Inverse Planning for Multi-Stage Robotic Stereotactic Radiosurgery for Large Cerebral Arteriovenous Malformations
C Ding*, T Solberg, B Hrycushko, P Medin, L Whitworth, R Timmerman, UT Southwestern Medical Center, Dallas, TXMO-F-108-4 Monday 4:30PM - 6:00PM Room: 108
Purpose: A new inverse treatment planning technique was developed for multi-staged robotic stereotactic radiosurgery of large cerebral arteriovenous malformations.
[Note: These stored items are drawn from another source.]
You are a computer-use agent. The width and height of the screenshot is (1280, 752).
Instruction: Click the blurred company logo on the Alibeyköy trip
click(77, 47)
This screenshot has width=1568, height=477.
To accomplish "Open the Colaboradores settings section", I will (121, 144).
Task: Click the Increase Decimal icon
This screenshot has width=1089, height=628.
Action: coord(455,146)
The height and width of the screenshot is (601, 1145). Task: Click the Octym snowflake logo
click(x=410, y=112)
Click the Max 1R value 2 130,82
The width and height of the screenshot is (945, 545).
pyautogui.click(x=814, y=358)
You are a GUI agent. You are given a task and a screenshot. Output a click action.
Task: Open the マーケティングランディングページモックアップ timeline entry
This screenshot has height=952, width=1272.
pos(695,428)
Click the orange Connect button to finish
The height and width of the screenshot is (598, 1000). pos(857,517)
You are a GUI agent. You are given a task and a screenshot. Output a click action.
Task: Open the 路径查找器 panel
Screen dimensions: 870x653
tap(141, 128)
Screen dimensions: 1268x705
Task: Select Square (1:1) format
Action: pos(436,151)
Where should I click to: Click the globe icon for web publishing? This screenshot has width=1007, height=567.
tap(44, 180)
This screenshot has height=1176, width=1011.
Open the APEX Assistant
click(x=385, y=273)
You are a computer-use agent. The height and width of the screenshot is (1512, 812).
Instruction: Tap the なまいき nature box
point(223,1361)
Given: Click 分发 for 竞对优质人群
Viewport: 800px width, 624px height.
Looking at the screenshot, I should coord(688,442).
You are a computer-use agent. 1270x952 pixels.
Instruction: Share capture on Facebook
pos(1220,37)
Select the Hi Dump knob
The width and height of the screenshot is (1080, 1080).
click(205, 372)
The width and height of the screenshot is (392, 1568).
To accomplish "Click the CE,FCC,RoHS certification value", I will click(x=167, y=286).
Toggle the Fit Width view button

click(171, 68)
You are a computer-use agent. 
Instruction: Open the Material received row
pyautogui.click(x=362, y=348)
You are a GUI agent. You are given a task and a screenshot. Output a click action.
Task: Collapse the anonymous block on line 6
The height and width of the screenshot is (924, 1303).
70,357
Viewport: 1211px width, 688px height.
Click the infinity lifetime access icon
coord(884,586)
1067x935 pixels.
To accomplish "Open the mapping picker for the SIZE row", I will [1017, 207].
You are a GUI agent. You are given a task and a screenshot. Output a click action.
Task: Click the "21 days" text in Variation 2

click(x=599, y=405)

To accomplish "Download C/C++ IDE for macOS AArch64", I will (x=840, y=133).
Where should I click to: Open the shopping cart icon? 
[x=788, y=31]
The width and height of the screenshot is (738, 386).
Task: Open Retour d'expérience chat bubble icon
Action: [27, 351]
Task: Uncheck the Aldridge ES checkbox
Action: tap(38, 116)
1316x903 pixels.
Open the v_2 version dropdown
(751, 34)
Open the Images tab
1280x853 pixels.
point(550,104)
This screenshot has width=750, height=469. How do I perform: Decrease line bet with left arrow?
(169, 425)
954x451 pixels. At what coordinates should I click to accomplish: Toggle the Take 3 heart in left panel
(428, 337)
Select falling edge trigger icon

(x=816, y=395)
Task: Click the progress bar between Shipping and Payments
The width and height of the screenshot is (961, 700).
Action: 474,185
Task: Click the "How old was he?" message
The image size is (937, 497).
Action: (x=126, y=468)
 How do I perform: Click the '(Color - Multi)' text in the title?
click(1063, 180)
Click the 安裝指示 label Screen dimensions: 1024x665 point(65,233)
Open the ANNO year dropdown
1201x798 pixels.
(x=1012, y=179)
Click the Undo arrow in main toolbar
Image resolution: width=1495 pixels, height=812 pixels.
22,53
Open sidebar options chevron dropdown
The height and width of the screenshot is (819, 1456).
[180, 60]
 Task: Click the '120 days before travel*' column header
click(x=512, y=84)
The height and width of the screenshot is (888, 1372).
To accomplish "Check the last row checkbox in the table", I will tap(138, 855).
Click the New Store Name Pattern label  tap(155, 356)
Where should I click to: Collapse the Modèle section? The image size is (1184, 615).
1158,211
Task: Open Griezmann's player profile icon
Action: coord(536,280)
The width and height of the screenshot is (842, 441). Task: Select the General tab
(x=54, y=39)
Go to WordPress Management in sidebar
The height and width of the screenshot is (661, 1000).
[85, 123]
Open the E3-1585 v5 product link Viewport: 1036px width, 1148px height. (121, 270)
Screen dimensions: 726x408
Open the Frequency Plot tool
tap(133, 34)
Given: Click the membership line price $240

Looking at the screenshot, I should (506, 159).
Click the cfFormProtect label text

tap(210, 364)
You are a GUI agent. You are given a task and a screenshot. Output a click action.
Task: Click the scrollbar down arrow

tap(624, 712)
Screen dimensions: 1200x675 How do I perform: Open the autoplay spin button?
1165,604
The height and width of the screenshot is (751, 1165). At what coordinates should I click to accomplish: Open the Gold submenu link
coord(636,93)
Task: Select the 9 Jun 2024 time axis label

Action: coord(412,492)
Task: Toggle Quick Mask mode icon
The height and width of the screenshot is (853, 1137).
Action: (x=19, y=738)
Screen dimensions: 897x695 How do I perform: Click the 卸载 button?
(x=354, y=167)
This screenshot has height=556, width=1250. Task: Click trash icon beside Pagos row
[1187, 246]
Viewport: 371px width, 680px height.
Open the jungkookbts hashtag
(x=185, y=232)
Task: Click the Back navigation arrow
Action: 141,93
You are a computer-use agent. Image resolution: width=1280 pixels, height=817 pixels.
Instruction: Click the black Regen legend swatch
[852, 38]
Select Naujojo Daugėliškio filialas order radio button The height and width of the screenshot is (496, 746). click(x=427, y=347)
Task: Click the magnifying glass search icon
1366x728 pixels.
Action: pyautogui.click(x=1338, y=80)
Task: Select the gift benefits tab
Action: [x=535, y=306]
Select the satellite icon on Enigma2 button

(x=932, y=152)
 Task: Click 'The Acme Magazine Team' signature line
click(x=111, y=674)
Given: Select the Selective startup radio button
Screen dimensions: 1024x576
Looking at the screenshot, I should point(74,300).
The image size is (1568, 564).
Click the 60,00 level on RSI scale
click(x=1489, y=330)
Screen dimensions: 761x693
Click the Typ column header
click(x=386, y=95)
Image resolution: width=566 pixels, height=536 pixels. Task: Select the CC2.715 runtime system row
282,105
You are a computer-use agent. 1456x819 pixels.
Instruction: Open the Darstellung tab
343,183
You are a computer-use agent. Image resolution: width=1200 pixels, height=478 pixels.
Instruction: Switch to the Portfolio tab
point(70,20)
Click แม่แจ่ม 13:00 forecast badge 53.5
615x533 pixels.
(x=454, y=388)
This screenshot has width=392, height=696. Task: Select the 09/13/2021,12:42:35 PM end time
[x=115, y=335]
Methods:Eleven patients with large (>15 cm³) cerebral arteriovenous malformations (AVMs) were selected in this study. The AVMs were contoured and divided into 3 to 8 sub-targets with volumes of 3-7 cm³ to be treated sequentially in a staged approach at one to four week intervals. The prescription dose was 16 Gy to 20 Gy depending on the sub-target volume and location. Inverse robotic radiosurgery treatment plans were generated for the total AVM volume and optimized to achieve 95% coverage. Staged plans for individual sub-targets were generated from the total AVM plan usingthe weighting MUs based on beam lengths within each sub-targets. Forward plans were created for comparison. Dose-volume analysis was used to evaluate the PTV coverage, conformity index (CI), R50 and V12Gy values.
Results:Inverse optimization outperformed forward planning for most patients for each index considered. In eight of the eleven patients the inversely optimized plans had better target coverage (96.0+/-0.6% vs.95.8+/-1.3% for forward plan) while all of the patients had improved high dose conformality with the inversely optimized plans (1.23+/-0.16 vs. 1.44+/-0.16). Moderate dose spillage within the brain, as represented by the R50 parameter, was shown to improve in ten of the eleven patients for inversely optimized plans (3.2+/-0.7 vs. 3.9+/-0.7).
Conclusion:Inverse treatment planning for staged, robotic radiosurgery of large AVMs was shown to improve target coverage, target dose conformality, and reduce normal tissue dose compared to forward treatment planning.